[Data to use]
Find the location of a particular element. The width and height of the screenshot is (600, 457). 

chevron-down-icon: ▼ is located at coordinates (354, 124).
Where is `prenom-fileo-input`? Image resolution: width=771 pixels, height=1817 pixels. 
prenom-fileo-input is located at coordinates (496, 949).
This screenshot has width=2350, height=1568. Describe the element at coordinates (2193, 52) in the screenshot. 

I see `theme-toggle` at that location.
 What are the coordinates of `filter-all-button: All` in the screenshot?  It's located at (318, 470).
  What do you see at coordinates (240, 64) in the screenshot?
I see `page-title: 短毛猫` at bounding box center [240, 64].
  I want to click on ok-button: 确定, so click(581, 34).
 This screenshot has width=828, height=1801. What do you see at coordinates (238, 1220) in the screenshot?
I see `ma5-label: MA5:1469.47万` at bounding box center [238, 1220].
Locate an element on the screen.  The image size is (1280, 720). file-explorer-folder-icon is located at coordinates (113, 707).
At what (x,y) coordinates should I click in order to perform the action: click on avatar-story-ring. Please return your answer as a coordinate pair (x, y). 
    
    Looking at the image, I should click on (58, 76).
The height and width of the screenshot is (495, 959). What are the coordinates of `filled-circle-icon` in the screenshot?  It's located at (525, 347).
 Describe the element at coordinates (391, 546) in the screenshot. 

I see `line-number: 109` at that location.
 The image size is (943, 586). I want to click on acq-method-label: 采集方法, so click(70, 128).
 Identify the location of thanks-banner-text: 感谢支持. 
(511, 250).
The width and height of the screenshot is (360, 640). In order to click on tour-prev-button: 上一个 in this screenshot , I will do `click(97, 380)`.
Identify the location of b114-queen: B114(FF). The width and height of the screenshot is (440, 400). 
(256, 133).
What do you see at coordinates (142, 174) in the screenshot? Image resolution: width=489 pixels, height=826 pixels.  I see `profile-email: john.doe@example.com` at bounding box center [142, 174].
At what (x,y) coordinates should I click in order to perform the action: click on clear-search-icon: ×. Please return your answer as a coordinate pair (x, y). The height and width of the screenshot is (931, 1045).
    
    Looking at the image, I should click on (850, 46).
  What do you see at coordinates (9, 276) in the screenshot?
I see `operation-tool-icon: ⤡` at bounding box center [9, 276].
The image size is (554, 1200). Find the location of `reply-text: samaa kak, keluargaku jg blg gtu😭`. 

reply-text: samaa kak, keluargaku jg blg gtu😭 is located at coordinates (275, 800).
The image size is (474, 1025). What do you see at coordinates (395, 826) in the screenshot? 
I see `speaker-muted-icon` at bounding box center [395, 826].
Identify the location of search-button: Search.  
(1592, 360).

[About this exercise]
Please quote all of the data above word for word, keeping every line in its original order.

[Solution to the exercise]
Find the location of a particular element. The width and height of the screenshot is (600, 457). 

chevron-down-icon: ▼ is located at coordinates (354, 124).
Where is `prenom-fileo-input`? Image resolution: width=771 pixels, height=1817 pixels. 
prenom-fileo-input is located at coordinates (496, 949).
This screenshot has width=2350, height=1568. Describe the element at coordinates (2193, 52) in the screenshot. 

I see `theme-toggle` at that location.
 What are the coordinates of `filter-all-button: All` in the screenshot?  It's located at (318, 470).
  What do you see at coordinates (240, 64) in the screenshot?
I see `page-title: 短毛猫` at bounding box center [240, 64].
  I want to click on ok-button: 确定, so click(581, 34).
 This screenshot has width=828, height=1801. What do you see at coordinates (238, 1220) in the screenshot?
I see `ma5-label: MA5:1469.47万` at bounding box center [238, 1220].
Locate an element on the screen.  The image size is (1280, 720). file-explorer-folder-icon is located at coordinates (113, 707).
At what (x,y) coordinates should I click in order to perform the action: click on avatar-story-ring. Please return your answer as a coordinate pair (x, y). 
    
    Looking at the image, I should click on (58, 76).
The height and width of the screenshot is (495, 959). What are the coordinates of `filled-circle-icon` in the screenshot?  It's located at (525, 347).
 Describe the element at coordinates (391, 546) in the screenshot. 

I see `line-number: 109` at that location.
 The image size is (943, 586). I want to click on acq-method-label: 采集方法, so click(70, 128).
 Identify the location of thanks-banner-text: 感谢支持. 
(511, 250).
The width and height of the screenshot is (360, 640). In order to click on tour-prev-button: 上一个 in this screenshot , I will do `click(97, 380)`.
Identify the location of b114-queen: B114(FF). The width and height of the screenshot is (440, 400). 
(256, 133).
What do you see at coordinates (142, 174) in the screenshot? Image resolution: width=489 pixels, height=826 pixels.  I see `profile-email: john.doe@example.com` at bounding box center [142, 174].
At what (x,y) coordinates should I click in order to perform the action: click on clear-search-icon: ×. Please return your answer as a coordinate pair (x, y). The height and width of the screenshot is (931, 1045).
    
    Looking at the image, I should click on (850, 46).
  What do you see at coordinates (9, 276) in the screenshot?
I see `operation-tool-icon: ⤡` at bounding box center [9, 276].
The image size is (554, 1200). Find the location of `reply-text: samaa kak, keluargaku jg blg gtu😭`. 

reply-text: samaa kak, keluargaku jg blg gtu😭 is located at coordinates (275, 800).
The image size is (474, 1025). What do you see at coordinates (395, 826) in the screenshot? 
I see `speaker-muted-icon` at bounding box center [395, 826].
Identify the location of search-button: Search.  
(1592, 360).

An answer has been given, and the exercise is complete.